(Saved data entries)
■ ■ ■ ■
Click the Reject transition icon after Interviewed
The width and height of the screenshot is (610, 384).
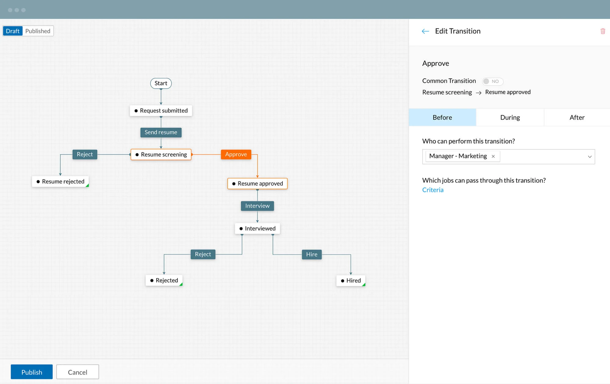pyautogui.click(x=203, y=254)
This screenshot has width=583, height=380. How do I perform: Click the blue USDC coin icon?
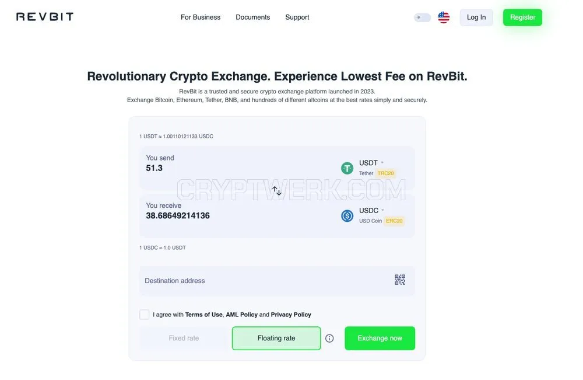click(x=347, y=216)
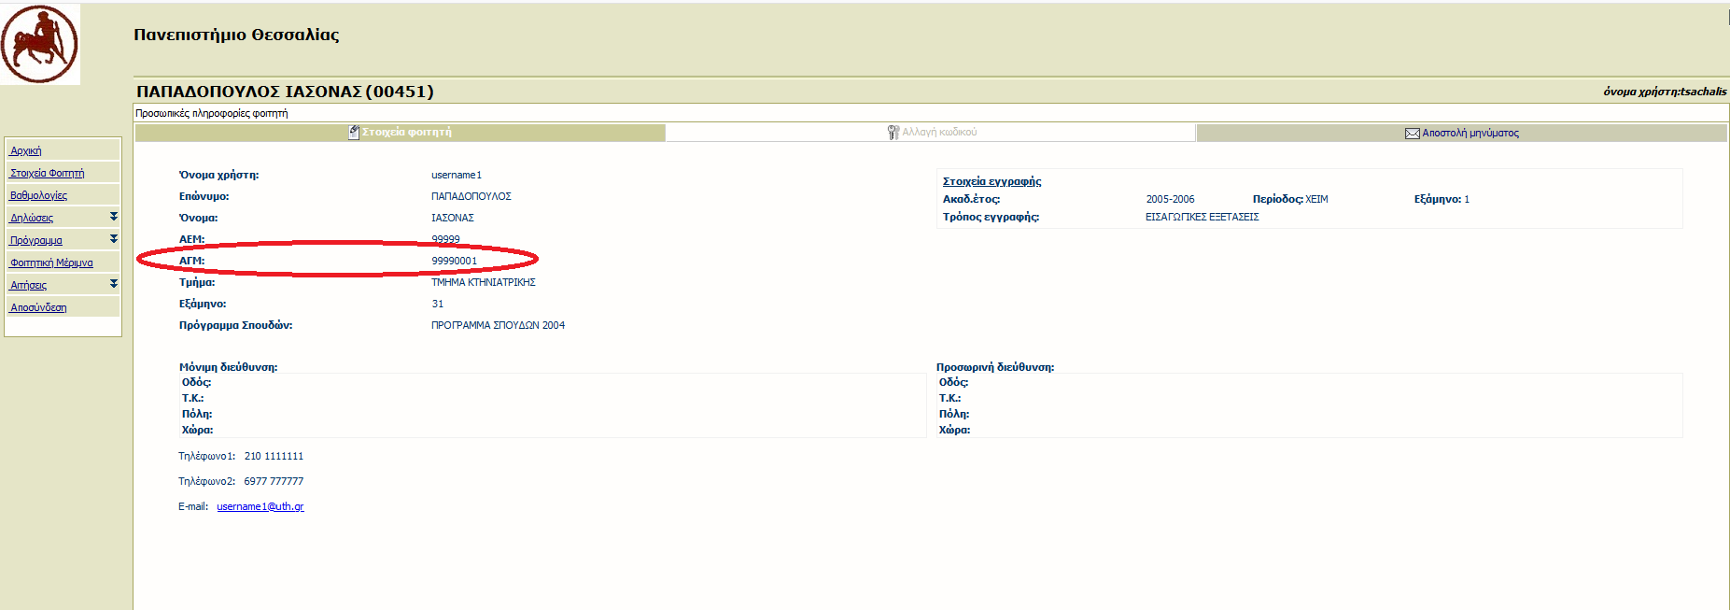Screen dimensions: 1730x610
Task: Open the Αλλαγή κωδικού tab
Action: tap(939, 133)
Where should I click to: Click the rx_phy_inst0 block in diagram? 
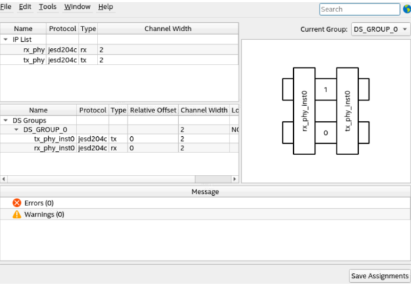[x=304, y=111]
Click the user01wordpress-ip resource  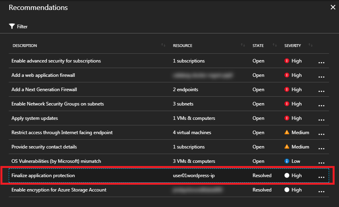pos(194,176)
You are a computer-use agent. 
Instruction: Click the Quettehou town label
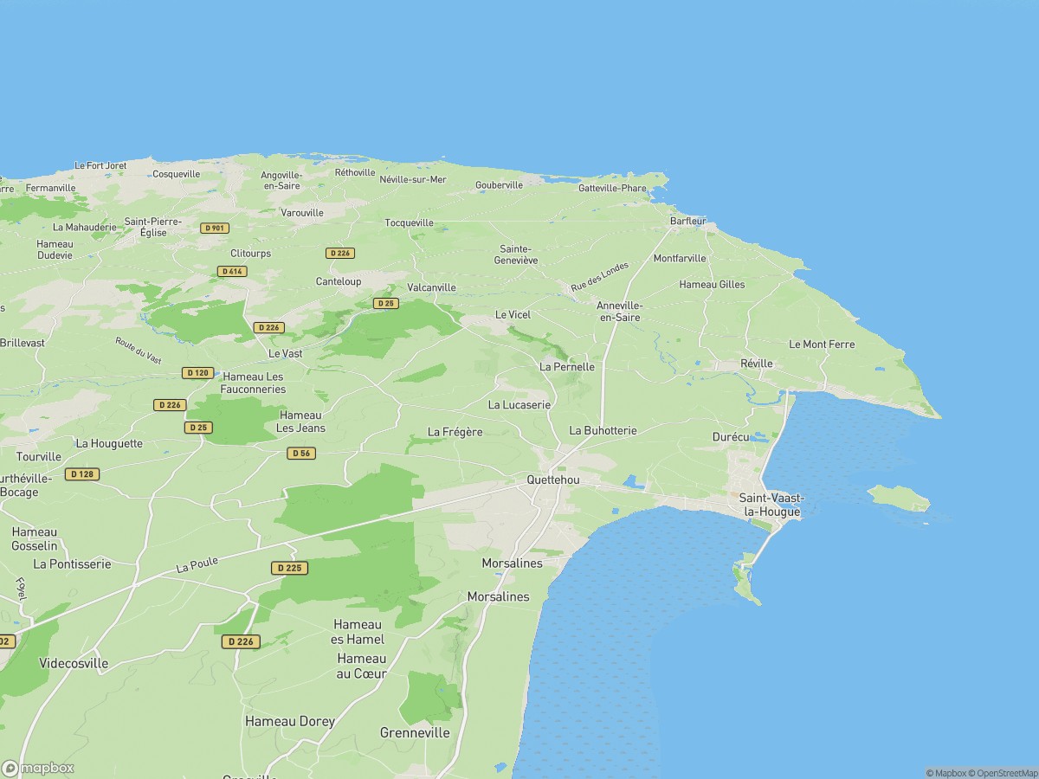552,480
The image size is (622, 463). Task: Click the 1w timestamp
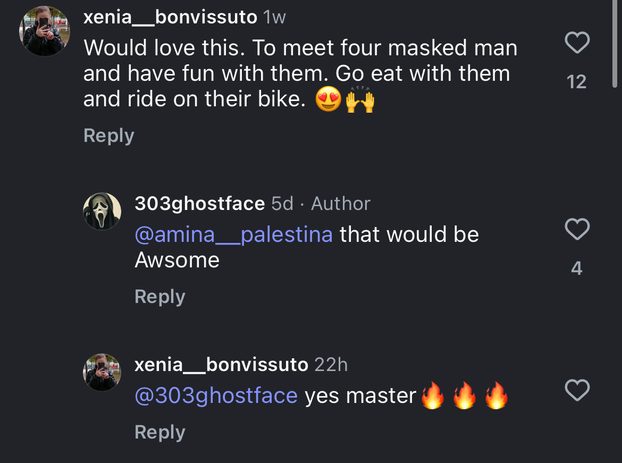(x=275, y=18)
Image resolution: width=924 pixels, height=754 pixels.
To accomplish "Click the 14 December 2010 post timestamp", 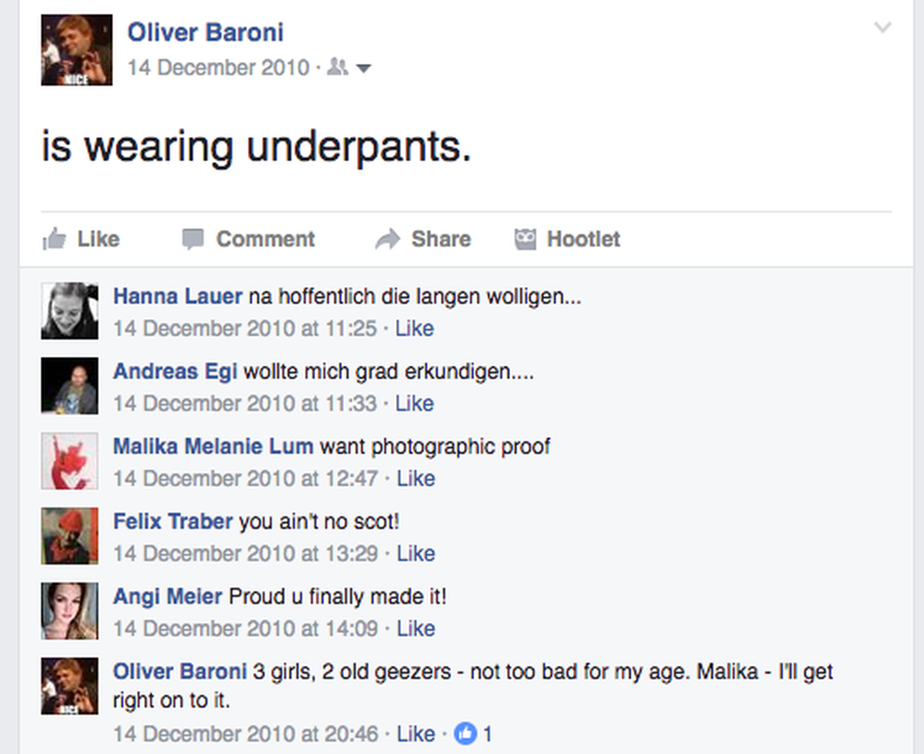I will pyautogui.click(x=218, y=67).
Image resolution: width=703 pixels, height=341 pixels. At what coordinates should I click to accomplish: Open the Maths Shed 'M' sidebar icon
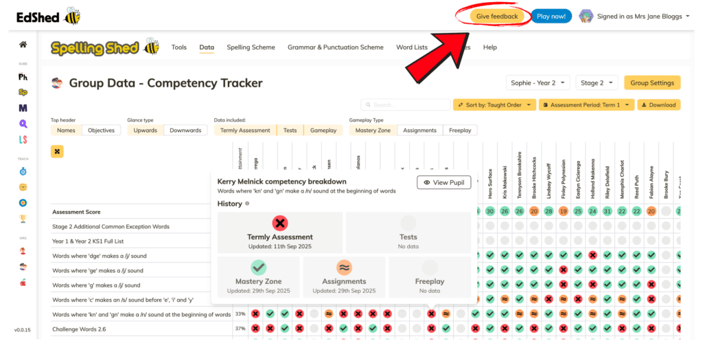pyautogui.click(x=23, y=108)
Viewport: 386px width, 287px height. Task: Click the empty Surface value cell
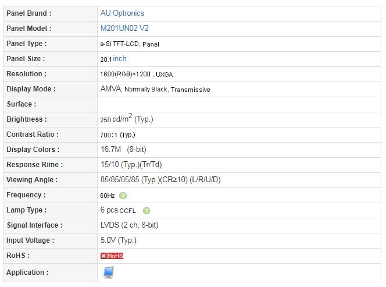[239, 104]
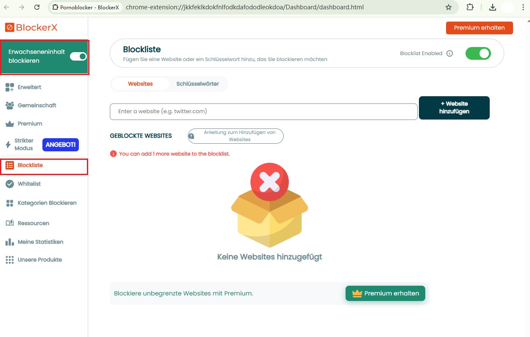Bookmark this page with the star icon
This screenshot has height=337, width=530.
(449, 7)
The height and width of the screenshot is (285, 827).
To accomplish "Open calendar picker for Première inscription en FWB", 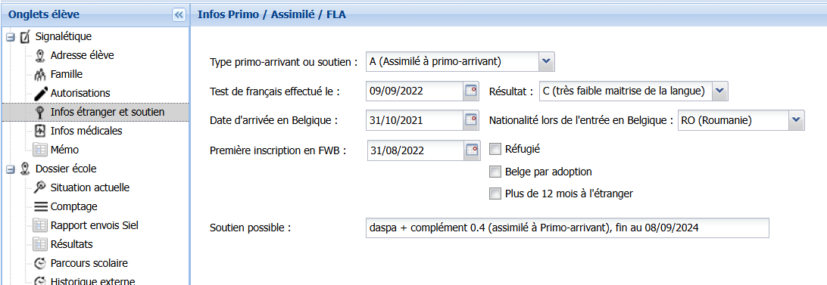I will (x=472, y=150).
■ ■ ■ ■
### Task item
Reproduce the data above exactly, but only from the line containing "Image resolution: width=703" through the line containing "The height and". Omit all pictures.

### Solution to this task
Image resolution: width=703 pixels, height=341 pixels. At what coordinates should I click to accomplish: Open the Maths Shed 'M' sidebar icon
pyautogui.click(x=23, y=108)
Viewport: 386px width, 287px height. Task: Click the empty Surface value cell
[239, 104]
Bookmark this page with the star icon
This screenshot has height=337, width=530.
(449, 7)
The height and width of the screenshot is (285, 827).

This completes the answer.